There are two large takeaways from this project. The first is the efficacy and even necessity of using multiple tools in conjunction with each other. How one tool informs another is a relationship that cannot be fully understood until you just play around with them for a bit. Experimentation and serious playfulness will lead a researcher such as myself to connections that I might not have guessed at on my own and with a rudimentary understanding of how the tools work. It takes fiddling to fully grasp the potential of a tool, it takes breaking it by asking it to do something it cannot do and it takes asking it to do something strange that it ends up being great at to really discover the multitude of possibilities. And then it takes even more fiddling with the tools in relation to each other to discover how they might work together. Each tool is good for some things and not good for others. In this case, the TopicModelingTool is good at creating these topics but it is terrible at actually letting you read the texts or see how the topics are formed by their signifying words. That is where the Mandala browser enters the picture, as it both visualizes those connections and brings the researcher back to the original text. Each tool might serve its own small purpose in a research project, but it is only when they are used together that they become as powerful as they can be.

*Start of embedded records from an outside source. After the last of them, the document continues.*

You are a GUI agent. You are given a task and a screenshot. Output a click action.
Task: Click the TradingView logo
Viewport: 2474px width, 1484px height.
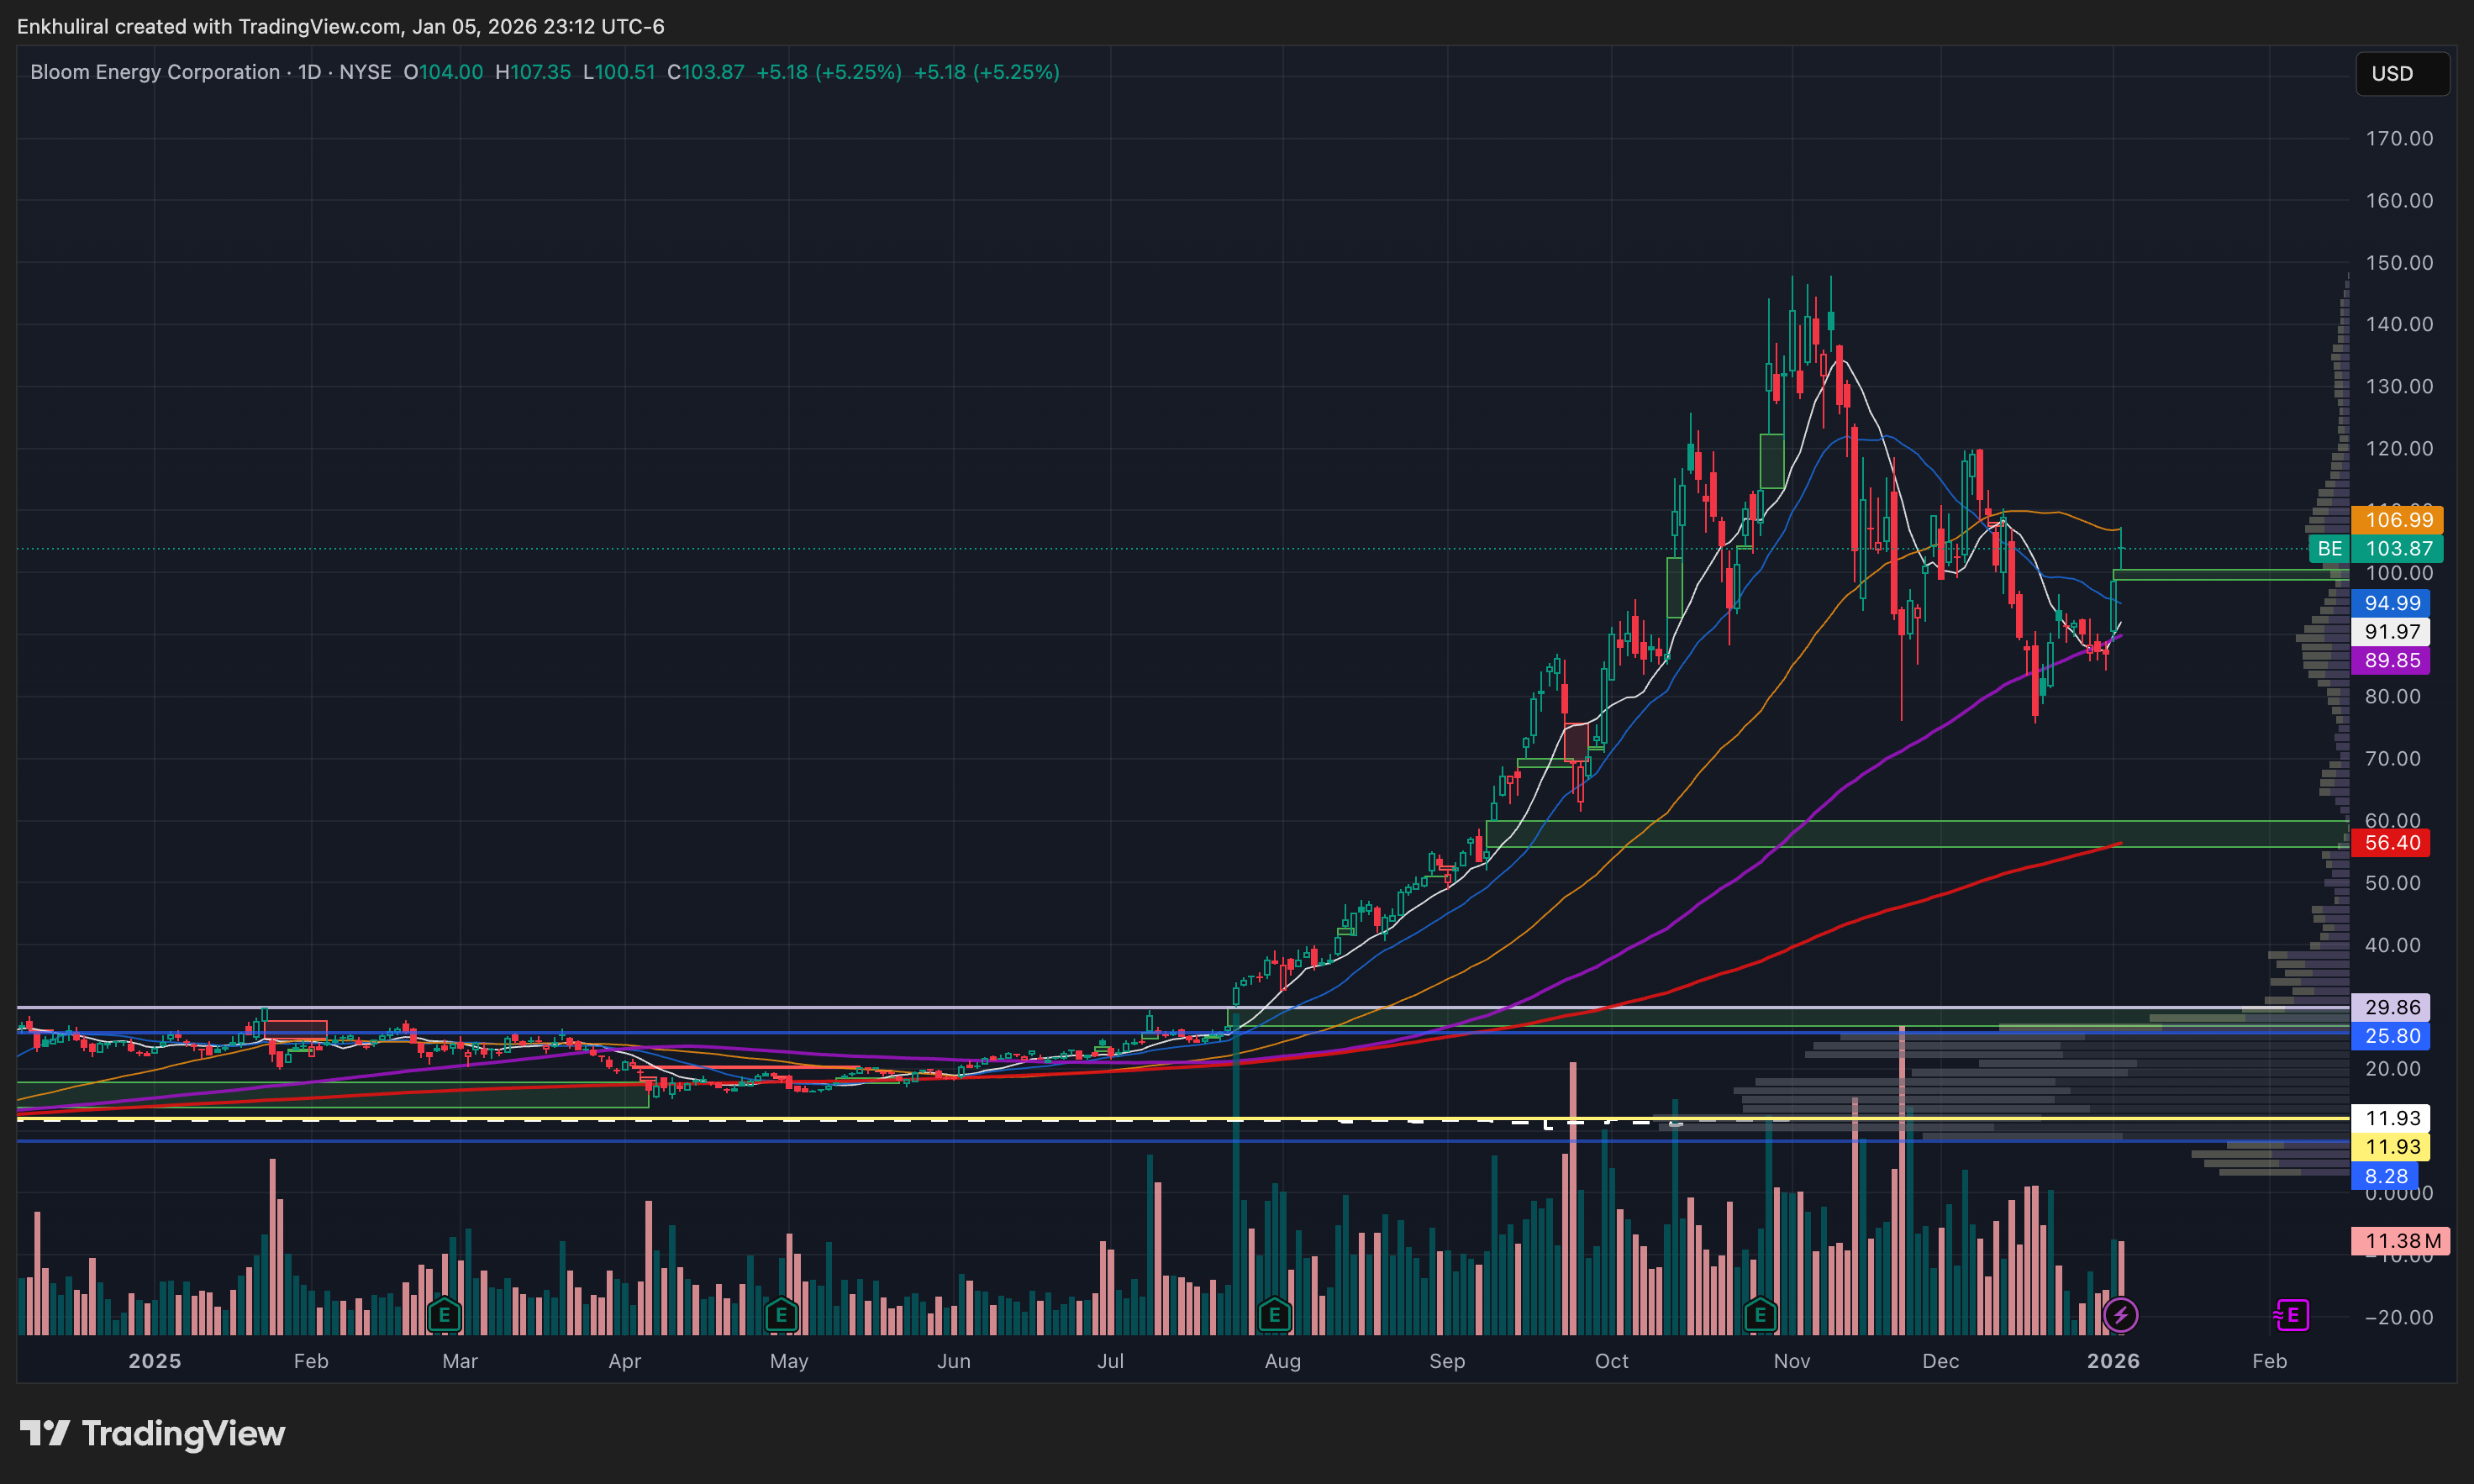pos(153,1433)
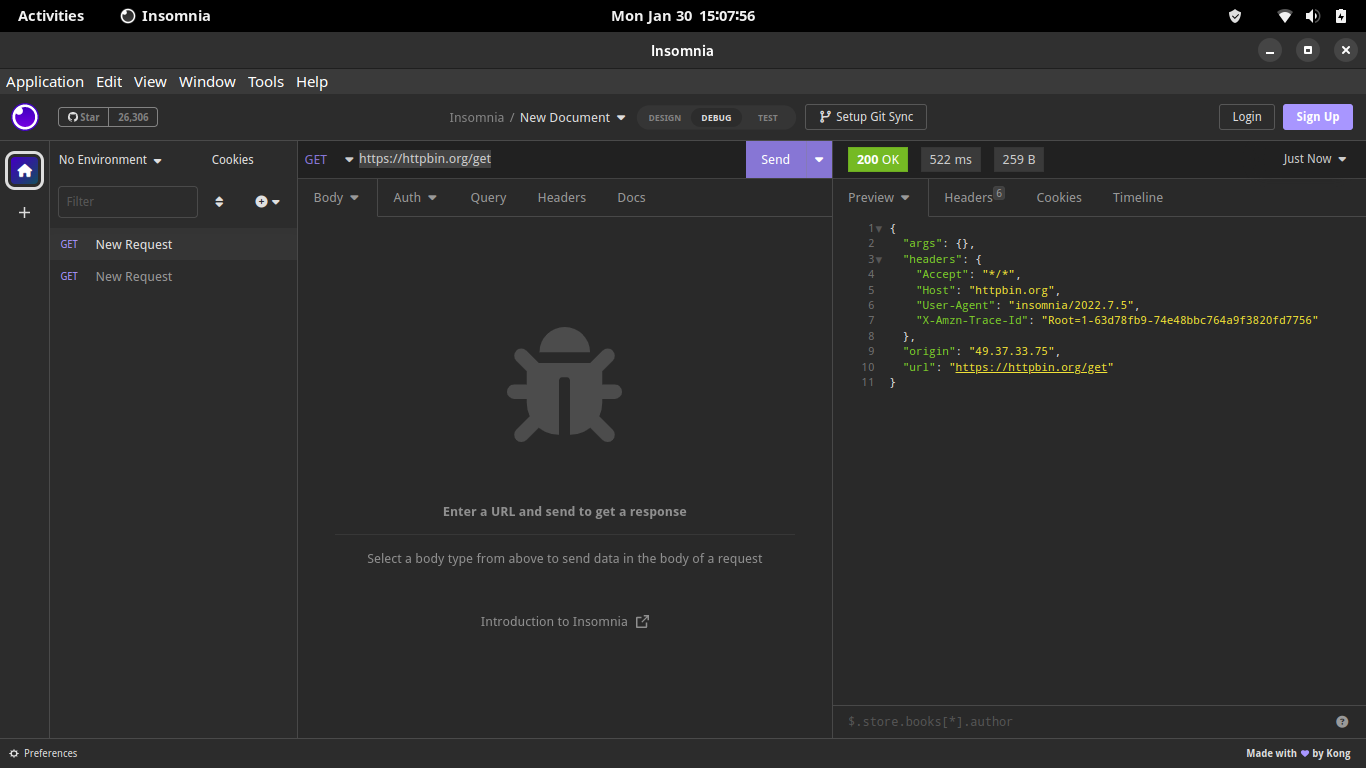Toggle DEBUG mode on
This screenshot has height=768, width=1366.
coord(716,117)
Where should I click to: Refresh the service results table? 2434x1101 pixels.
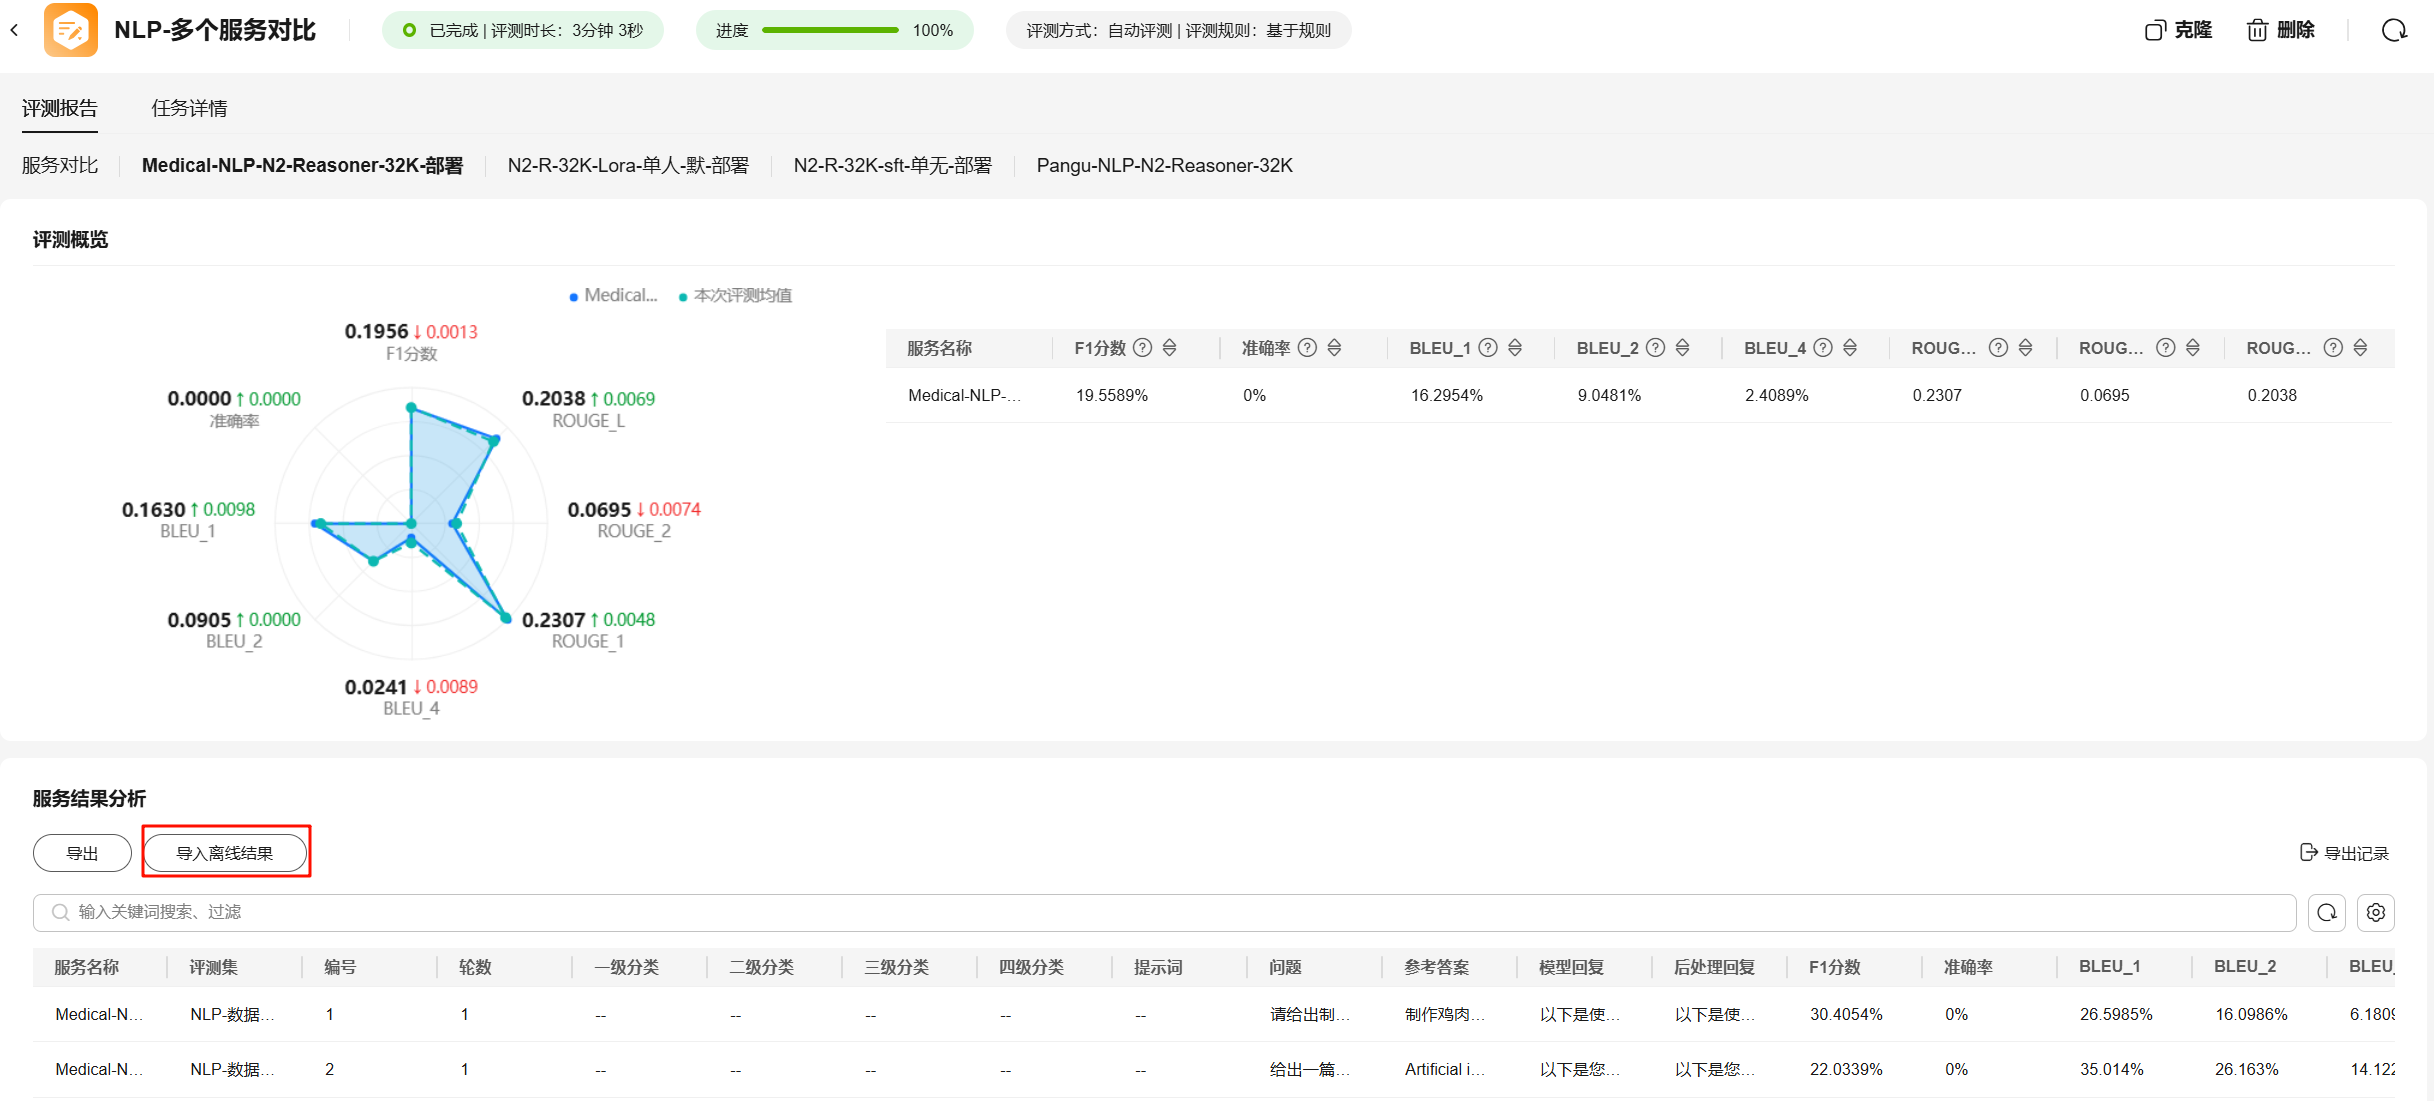click(x=2327, y=912)
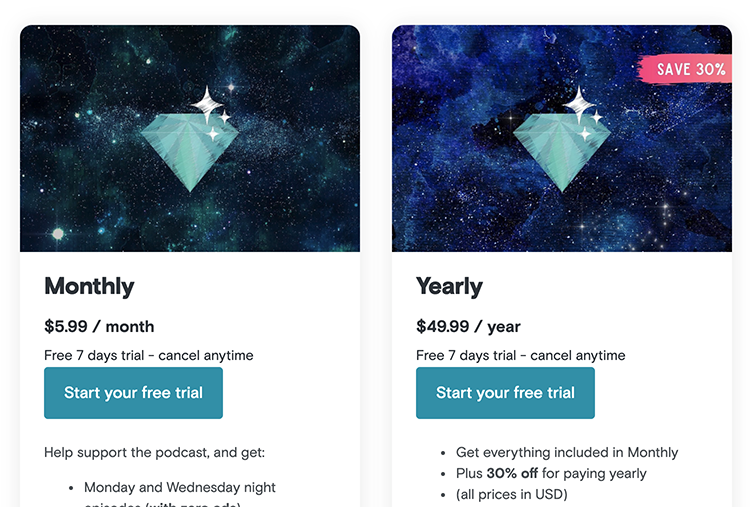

The other lesson learned is that it is ok and sometimes even necessary to throw out a research question if it is not working with the tools you are using in a data analysis project. I had this initial idea to look at the way nature interacts with the state of a character’s inner mind at the outset of this project. But that yielded no fruit. Instead, I found that the tools led the way, at least in this preliminary, exploratory setting. If I wanted to revisit that initial research question, I might try to find topics using the TopicModelingTool which coalesce around nature, and perhaps see what speeches contain those words and then investigate whether those speeches are in response to a change in a character’s being. I would have never known to do that, though, without this prework of discovering what the tools do separately and together, and how I might use their disparate abilities to answer that initial question. The scope of this project does not align with the scope of that question, but I am glad to have gotten the preliminary discovery work out of the way so that I might use these two tools in future projects, and so that I have a path to follow if I want to find out how other tools work.